I have two pandas dataframes, each with two columns: a measurement and a timestamp. I need to multiply the first differences of the measurements, but only if there is a time overlap between the two measurement intervals. How can I do this efficiently, as the size of the dataframes gets large? Example:
dfA
mesA timeA
0 125 2015-01-14 04:44:49
1 100 2015-01-14 05:16:23
2 115 2015-01-14 08:57:10
dfB
mesB timeB
0 140 2015-01-14 00:13:17
1 145 2015-01-14 08:52:01
2 120 2015-01-14 11:31:44
Here I would multiply (100-125)*(145-140)

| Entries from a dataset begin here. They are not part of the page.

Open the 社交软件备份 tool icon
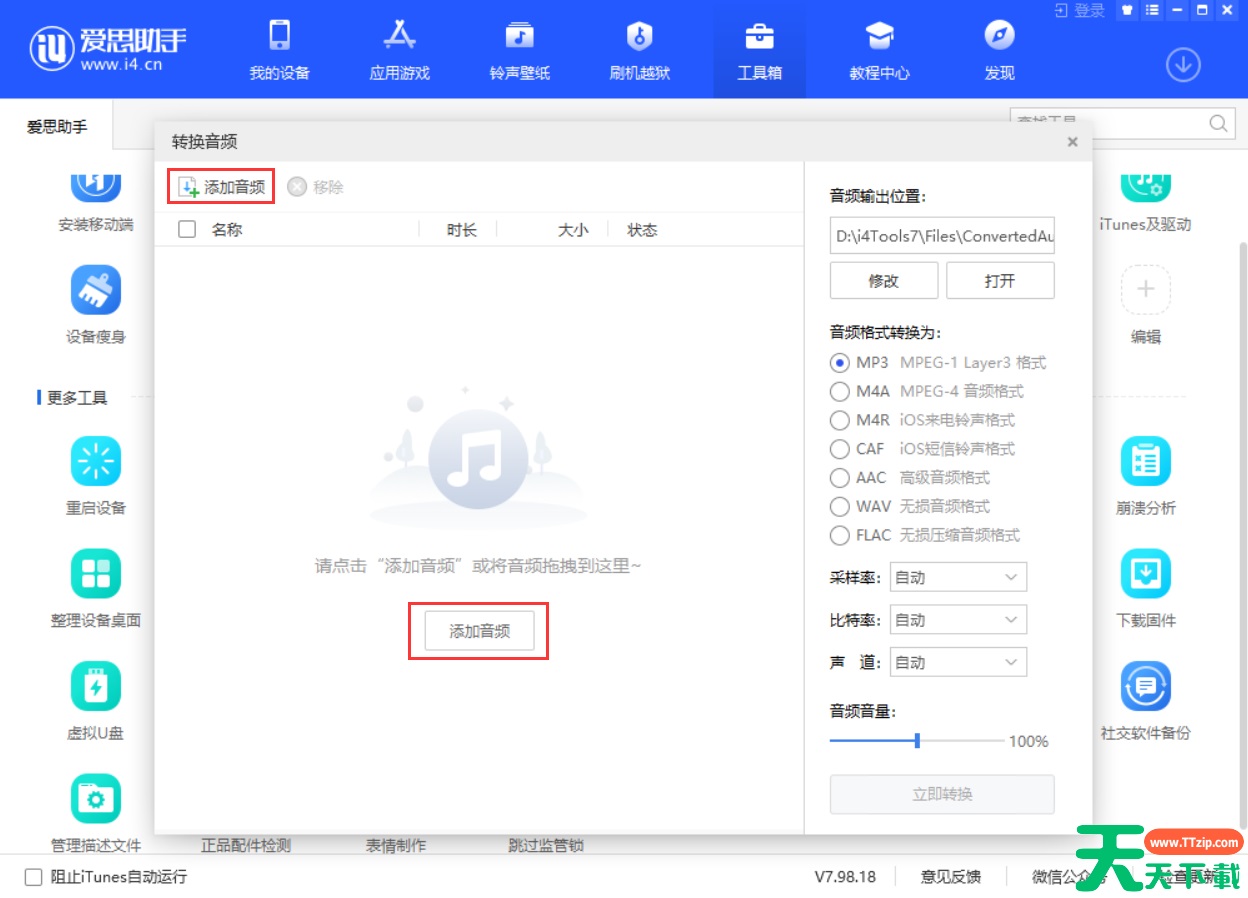 [1144, 687]
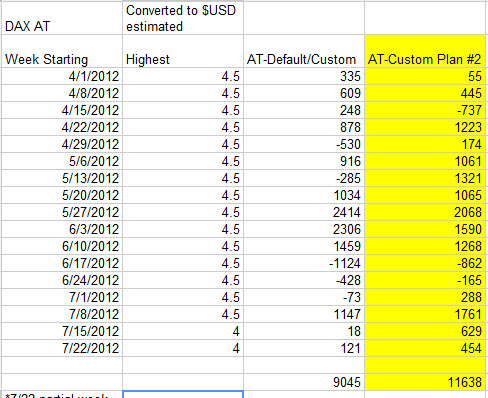Screen dimensions: 488x398
Task: Select the total cell 9045
Action: (304, 382)
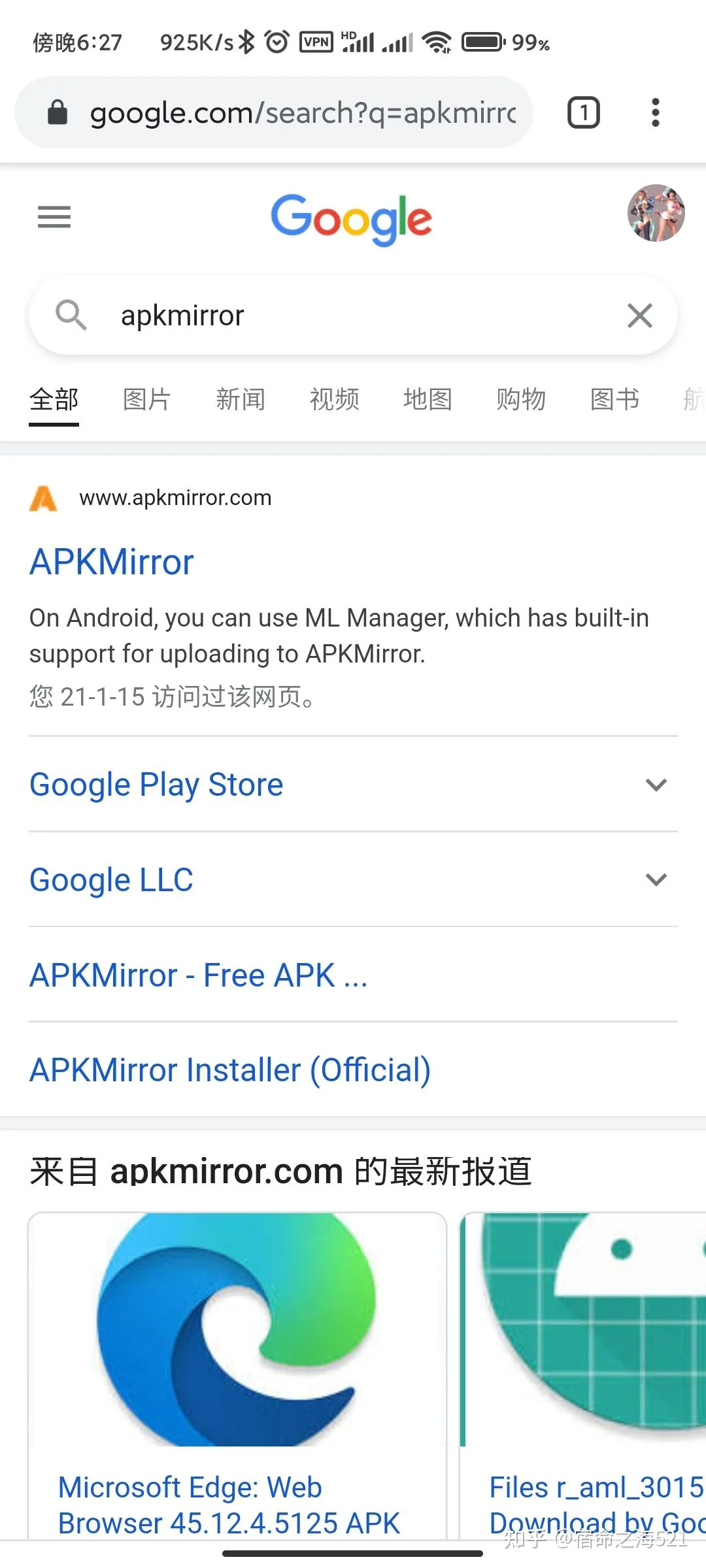The height and width of the screenshot is (1568, 706).
Task: Open the APKMirror result title link
Action: 112,562
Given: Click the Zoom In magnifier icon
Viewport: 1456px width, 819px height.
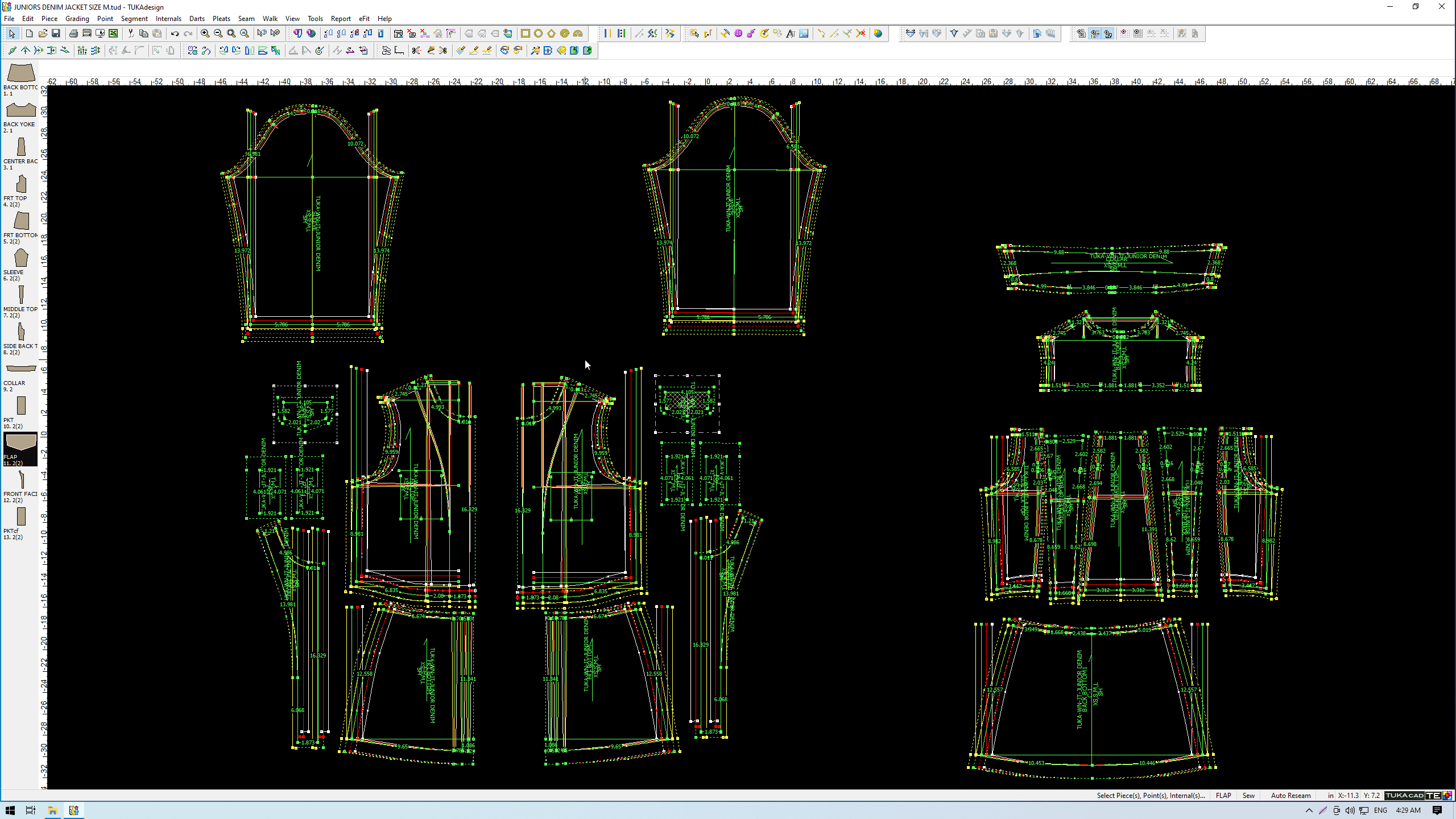Looking at the screenshot, I should [x=205, y=34].
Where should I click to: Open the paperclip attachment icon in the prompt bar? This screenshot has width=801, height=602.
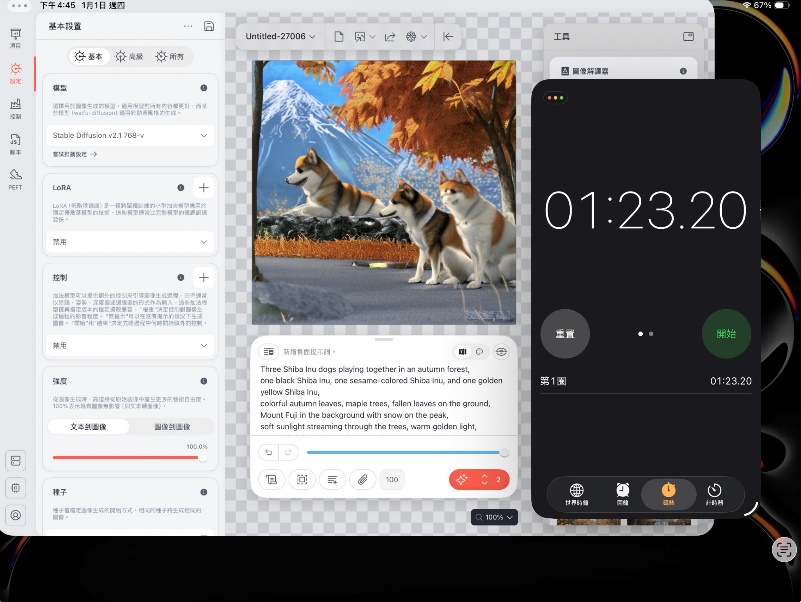tap(362, 480)
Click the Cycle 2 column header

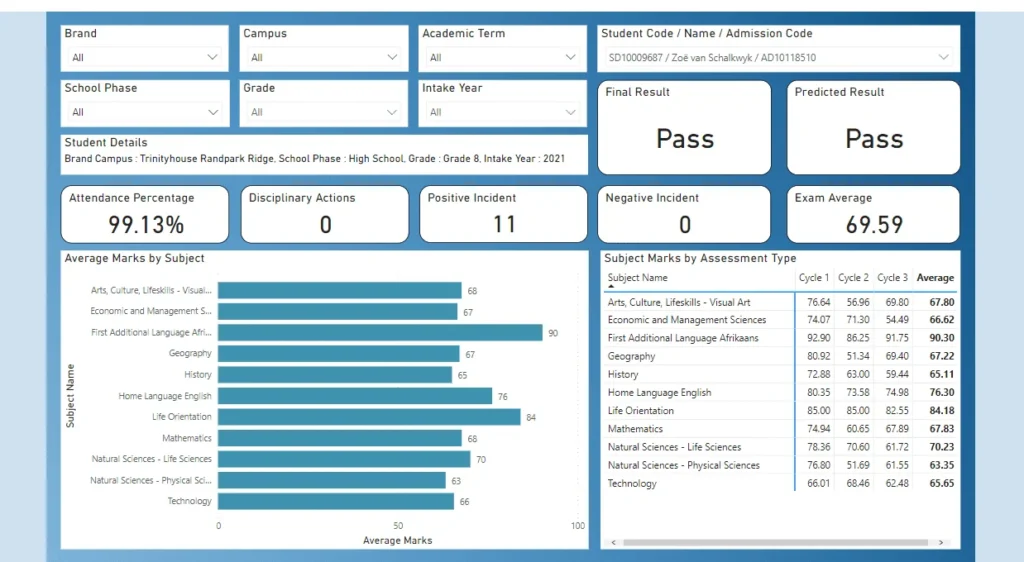pyautogui.click(x=853, y=278)
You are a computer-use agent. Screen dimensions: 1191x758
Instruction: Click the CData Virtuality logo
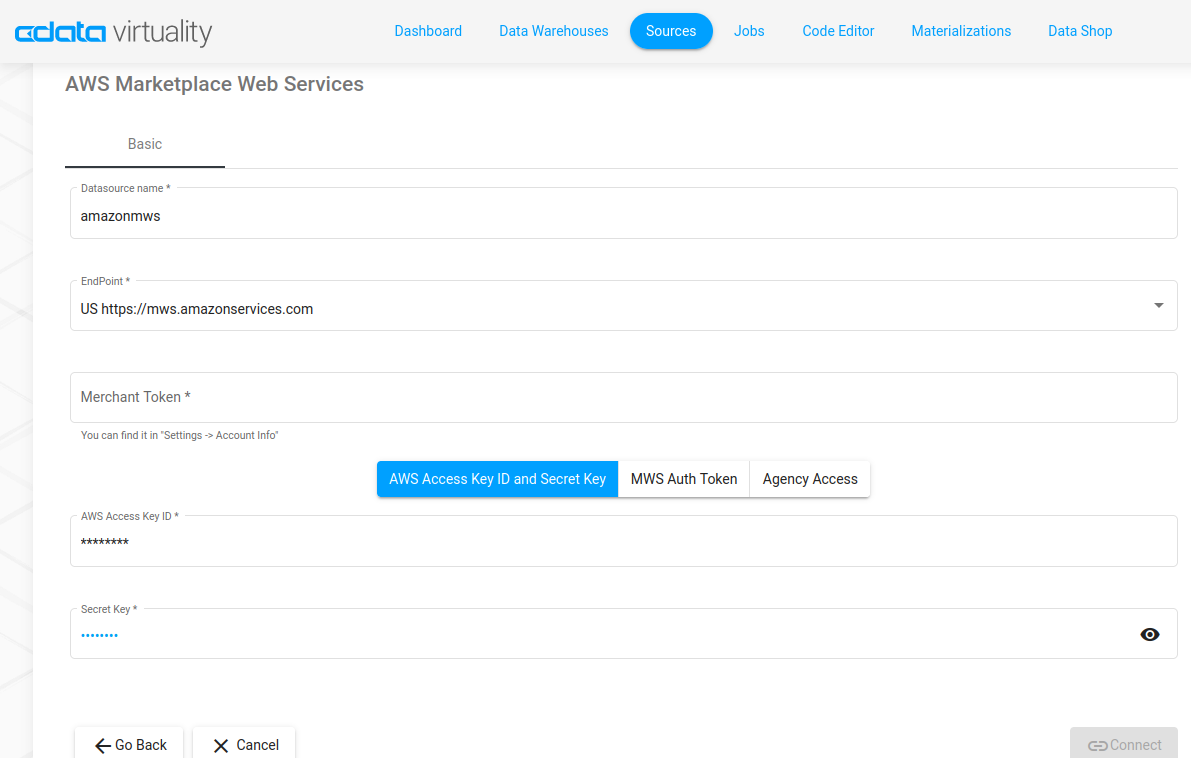coord(113,31)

since there is a time overlap between the intervals [04:44:49, 05:16:23]
and [00:13:17, 08:52:01]
, but not (100-125)
and(120-145)
, since there isn't one. Similarly, I would have (115-100)*(145-140)
but also (115-100)*(120-145)
, since both have a time overlap.
In the end I will have to sum all the relevant products in a single value, so the result need not be a dataframe. In this case:
s = (100-125)*(145-140)+(115-100)*(145-140)+(115-100)*(120-145) = -425
My current solution:
s = 0
for i in range(1, len(dfA)):
startA = dfA['timeA'][i-1]
endA = dfA['timeA'][i]
for j in range(1, len(dfB)):
startB = dfB['timeB'][j-1]
endB = dfB['timeB'][j]
if (endB>startA) & (startB<endA):
s+=(dfA['mesA'][i]-dfA['mesA'][i-1])*(dfB['mesB'][j]-dfB['mesB'][j-1])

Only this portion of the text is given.